The district court appears to have followed the rules and corresponding caselaw in ordering and then revising Thomas's conditional release terms. The terms assigned here seem to meet the general purpose of bail, which is to ensure that the defendant appears in court and submits to the judgment of the court. State v. Brooks, 604 N.W.2d 345, 350 (Minn. 2000). And the amount assigned does not appear to have exceeded the district court's broad discretion in assigning bail. See State v. Martin, 743 N.W.2d 261, 265 (Minn. 2008) ("The amount of bail to be fixed in a particular case rests within the discretion of the trial court and its determination will not be reversed unless there is a clear abuse of that discretion." (quotation omitted)). Thomas nonetheless challenges the district court's bail determination, asserting that it violated her rights of due process and equal protection under the Fourteenth Amendment.
The fundamental difficulty with Thomas's argument is its failure to rest on the constitutional provision that expressly addresses overly burdensome bail. Because she raises a constitutional question, we address it de novo. See Brooks, 604 N.W.2d at 348. The Eighth Amendment to the United States Constitution provides that "[e]xcessive bail shall not be required, nor excessive fines imposed, nor cruel and unusual punishments inflicted." U.S. Const. amend. VIII; see also Minn. Const. art. I, § 5. This express protection against excessive bail provides the constitutional avenue for claims like Thomas's. This is because when "an explicit textual source of constitutional protection" exists against a specific government action, we analyze that action under the specific constitutional provision and not on more generalized grounds, such as substantive due process. Cnty. of Sacramento v. Lewis, 523 U.S. 833, 842, 118 S.Ct. 1708, 1714 (1998); State v. Wiseman, 816 N.W.2d 689, 693 (Minn.App. 2012), review denied (Minn. Sept. 25, 2012).
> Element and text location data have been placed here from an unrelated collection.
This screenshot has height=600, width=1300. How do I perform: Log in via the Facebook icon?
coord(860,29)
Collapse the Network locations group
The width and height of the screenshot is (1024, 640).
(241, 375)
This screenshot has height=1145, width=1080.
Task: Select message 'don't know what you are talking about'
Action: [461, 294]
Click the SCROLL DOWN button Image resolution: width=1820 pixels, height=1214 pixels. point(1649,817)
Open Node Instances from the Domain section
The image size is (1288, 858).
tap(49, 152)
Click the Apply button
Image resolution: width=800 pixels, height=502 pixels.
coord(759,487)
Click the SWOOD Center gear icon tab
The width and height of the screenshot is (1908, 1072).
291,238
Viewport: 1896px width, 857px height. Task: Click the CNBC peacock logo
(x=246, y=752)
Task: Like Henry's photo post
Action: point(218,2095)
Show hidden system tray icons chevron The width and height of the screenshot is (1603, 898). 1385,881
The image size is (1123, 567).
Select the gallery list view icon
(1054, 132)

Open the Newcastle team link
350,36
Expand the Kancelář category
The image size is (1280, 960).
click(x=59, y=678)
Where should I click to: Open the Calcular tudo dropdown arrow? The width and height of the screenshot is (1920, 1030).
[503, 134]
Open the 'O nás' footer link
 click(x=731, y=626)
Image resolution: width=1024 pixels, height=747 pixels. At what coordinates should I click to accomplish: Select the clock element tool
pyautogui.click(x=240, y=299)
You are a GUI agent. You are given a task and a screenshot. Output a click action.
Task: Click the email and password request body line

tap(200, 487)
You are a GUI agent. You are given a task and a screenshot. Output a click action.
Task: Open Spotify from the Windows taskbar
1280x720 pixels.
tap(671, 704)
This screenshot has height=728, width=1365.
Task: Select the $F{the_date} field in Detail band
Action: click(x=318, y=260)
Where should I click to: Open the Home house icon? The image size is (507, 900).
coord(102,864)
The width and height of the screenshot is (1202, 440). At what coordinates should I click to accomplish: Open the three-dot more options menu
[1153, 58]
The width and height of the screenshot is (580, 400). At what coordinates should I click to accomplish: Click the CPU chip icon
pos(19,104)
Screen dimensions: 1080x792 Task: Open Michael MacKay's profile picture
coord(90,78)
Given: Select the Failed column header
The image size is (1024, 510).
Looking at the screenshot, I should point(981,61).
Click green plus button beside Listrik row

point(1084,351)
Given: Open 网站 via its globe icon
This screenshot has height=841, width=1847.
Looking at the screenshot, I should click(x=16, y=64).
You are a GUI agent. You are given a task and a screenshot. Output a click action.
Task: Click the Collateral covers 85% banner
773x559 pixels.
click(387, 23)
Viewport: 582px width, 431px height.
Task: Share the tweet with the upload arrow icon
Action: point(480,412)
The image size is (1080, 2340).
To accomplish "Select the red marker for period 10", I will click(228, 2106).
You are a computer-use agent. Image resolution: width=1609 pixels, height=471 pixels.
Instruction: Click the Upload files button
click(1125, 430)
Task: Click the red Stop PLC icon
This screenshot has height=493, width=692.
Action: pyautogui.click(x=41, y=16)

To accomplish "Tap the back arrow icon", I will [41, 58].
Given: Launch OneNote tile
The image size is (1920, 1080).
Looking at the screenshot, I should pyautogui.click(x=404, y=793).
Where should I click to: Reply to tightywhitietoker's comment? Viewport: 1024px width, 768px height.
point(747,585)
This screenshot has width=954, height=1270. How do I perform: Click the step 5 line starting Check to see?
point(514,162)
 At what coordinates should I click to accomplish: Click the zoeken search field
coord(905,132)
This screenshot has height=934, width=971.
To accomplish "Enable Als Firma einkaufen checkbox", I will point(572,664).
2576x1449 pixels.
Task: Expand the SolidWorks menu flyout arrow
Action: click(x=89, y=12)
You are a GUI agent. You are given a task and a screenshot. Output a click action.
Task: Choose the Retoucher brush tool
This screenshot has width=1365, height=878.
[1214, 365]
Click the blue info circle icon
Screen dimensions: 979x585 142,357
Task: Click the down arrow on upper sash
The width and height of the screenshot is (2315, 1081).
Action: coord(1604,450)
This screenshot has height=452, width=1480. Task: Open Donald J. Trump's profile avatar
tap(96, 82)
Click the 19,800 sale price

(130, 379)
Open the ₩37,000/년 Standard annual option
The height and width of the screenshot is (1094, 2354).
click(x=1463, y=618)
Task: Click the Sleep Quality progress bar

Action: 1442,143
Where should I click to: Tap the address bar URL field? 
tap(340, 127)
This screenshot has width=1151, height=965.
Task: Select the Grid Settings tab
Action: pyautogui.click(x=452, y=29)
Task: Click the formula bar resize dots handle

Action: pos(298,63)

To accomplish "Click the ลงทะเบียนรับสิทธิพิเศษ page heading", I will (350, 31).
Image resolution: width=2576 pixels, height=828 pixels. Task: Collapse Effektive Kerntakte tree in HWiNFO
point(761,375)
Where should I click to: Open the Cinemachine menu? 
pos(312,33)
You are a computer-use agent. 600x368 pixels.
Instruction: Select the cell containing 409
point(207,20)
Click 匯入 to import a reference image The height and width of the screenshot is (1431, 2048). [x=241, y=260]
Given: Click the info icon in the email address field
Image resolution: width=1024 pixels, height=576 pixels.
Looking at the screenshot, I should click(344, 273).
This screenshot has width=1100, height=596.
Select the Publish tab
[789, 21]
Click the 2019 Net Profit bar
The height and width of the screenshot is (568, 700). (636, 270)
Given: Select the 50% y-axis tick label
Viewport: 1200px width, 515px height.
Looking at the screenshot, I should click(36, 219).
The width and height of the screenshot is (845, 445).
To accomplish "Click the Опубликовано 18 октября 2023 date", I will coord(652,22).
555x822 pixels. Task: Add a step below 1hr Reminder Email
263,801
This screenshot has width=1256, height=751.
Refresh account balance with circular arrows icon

Thomas argues that she is unable to meet the terms of conditional release because she is indigent and that the bail is therefore improper under the Fourteenth Amendment. We have never considered similar claims under the Fourteenth Amendment and Thomas has provided no federal or Minnesota caselaw suggesting that we should. She also makes no argument that the Fourteenth Amendment is a more suitable vehicle for her claims than the Eighth Amendment, and none is apparent to us. At the core, her argument is that the district court assigned bail without sufficient regard for her financial limits-the same argument made by numerous defendants under the Eighth Amendment. And she offers no caselaw or argument attempting to support a theory that either her unconditional bail amount of $25, 000 or her conditional bail amount of $500 plus the cost of occasional drug testing is excessive under the Eighth Amendment. Thomas's counsel acknowledged at oral argument that a favorable Eighth Amendment argument would be difficult to fashion on these facts. In any event, because an Eighth Amendment excessive-bail argument was not made to the district court or to this court, we do not speculate on the merits of one. See Roby v. State, 547 N.W.2d 354, 357 (Minn. 1996). We affirm because the Fourteenth Amendment is not the proper constitutional source for Thomas's excessive-bail claim.
The Eighth Amendment to the United States Constitution provides an express textual source of protection from excessive bail. We therefore will not address on the merits Thomas's Fourteenth Amendment challenge to the district court's imposition of an unconditional bail amount or its alternative conditional bail.